Sunday, March 30, 2008

The fourth posting:Concordance








Hai, how do you do? I hope you in the pink and nice to meet you again in my blog. I hope that you will be enjoy and get a lot of information. Today, I want to talk about the concordance and we know that the concordance is very interesting to learn among students. So, I hope that you can enjoy blogging and thank you for you attention.

What is the concordance?
In my views, the concordance means the same words or lexical that provides differences meaning or function in the sentences. Other than that, a concordance also is an alphabetical list of the principal words used in a book or body of work, with their immediate contexts. Because of the time and difficulty and expense involved in creating a concordance in the pre-computer era, only works of special importance, such as the Bible, Qur'an or the works of Shakespeare, had concordances prepared for them.

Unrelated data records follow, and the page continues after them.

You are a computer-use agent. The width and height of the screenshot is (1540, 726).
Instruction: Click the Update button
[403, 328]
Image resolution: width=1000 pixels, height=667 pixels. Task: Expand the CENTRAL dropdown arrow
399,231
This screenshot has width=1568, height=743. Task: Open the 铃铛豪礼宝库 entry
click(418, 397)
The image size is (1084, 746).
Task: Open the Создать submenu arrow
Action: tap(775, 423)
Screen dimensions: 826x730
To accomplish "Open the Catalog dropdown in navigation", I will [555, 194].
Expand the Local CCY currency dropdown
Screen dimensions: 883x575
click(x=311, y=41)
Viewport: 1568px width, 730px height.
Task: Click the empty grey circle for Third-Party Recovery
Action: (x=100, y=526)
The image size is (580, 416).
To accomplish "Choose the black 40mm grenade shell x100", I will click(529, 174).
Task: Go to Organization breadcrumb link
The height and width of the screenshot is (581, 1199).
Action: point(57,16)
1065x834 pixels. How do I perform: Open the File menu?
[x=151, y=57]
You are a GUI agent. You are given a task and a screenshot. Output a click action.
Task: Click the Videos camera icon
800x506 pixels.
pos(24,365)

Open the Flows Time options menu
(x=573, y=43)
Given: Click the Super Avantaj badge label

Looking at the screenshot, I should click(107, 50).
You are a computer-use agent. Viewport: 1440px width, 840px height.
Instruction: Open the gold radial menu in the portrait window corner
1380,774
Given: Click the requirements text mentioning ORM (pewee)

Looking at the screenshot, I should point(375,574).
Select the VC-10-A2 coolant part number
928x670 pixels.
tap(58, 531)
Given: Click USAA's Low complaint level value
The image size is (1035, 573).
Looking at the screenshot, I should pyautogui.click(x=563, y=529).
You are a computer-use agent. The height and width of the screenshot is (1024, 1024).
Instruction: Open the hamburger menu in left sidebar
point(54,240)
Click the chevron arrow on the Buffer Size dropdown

Even with the use of computers, producing a concordance (whether on paper or in a computer) may require much manual work, because they often include additional material, including commentary on, or definitions of, the indexed words, and topical cross-indexing that is not yet possible with computer-generated and computerized concordances.

However, when the text of a work is on a computer, a search function can carry out the basic task of a concordance, and is in some respects even more versatile than one on paper. A bilingual concordance is a concordance based on aligned parallel text. A topical concordance is a list of subjects that a book (usually The Bible) covers, with the immediate context of the coverage of those subjects. Unlike a traditional concordance, the indexed word does not have to appear in the verse. The most well known topical concordance is Nave's Topical Bible.

The first concordance, to the Vulgate Bible, was compiled by Hugo de Saint Charo (d.1262), who employed 500 monks to assist him. In 1448 Rabbi Mordecai Nathan completed a concordance to the Hebrew Bible. It took him ten years. 1599 saw a concordance to the Greek New Testament published by Henry Stephens and the Septuagint was done a couple of years later by Conrad Kircher in 1602. The first concordance to the English bible was published in 1550 by Mr Marbeck, according to Cruden it did not employ the verse numbers devised by Robert Stephens in 1545 but "the pretty large concordance" of Mr Cotton did. Then followed the notorious Cruden's Concordance and Strong's Concordance
In additions, I want to sum up the using concordances to investigate language development by Arshad Abd. Samad from Universiti Putra Malaysia in OTL book. Nowadays, The language corpus that we used now become a basic of dictionariesa and teaching materials. So, the concordance software become the important materials in our ICT course. This software can give information to analyzing language data and greatly extend the potential of a corpus in language teaching and learning. It also can help students to look at the semantically of language as an interesting linguistics puzzle.


There are several links about the concordance:



Lastly, I hope you will enjoy blogging and may God bless you.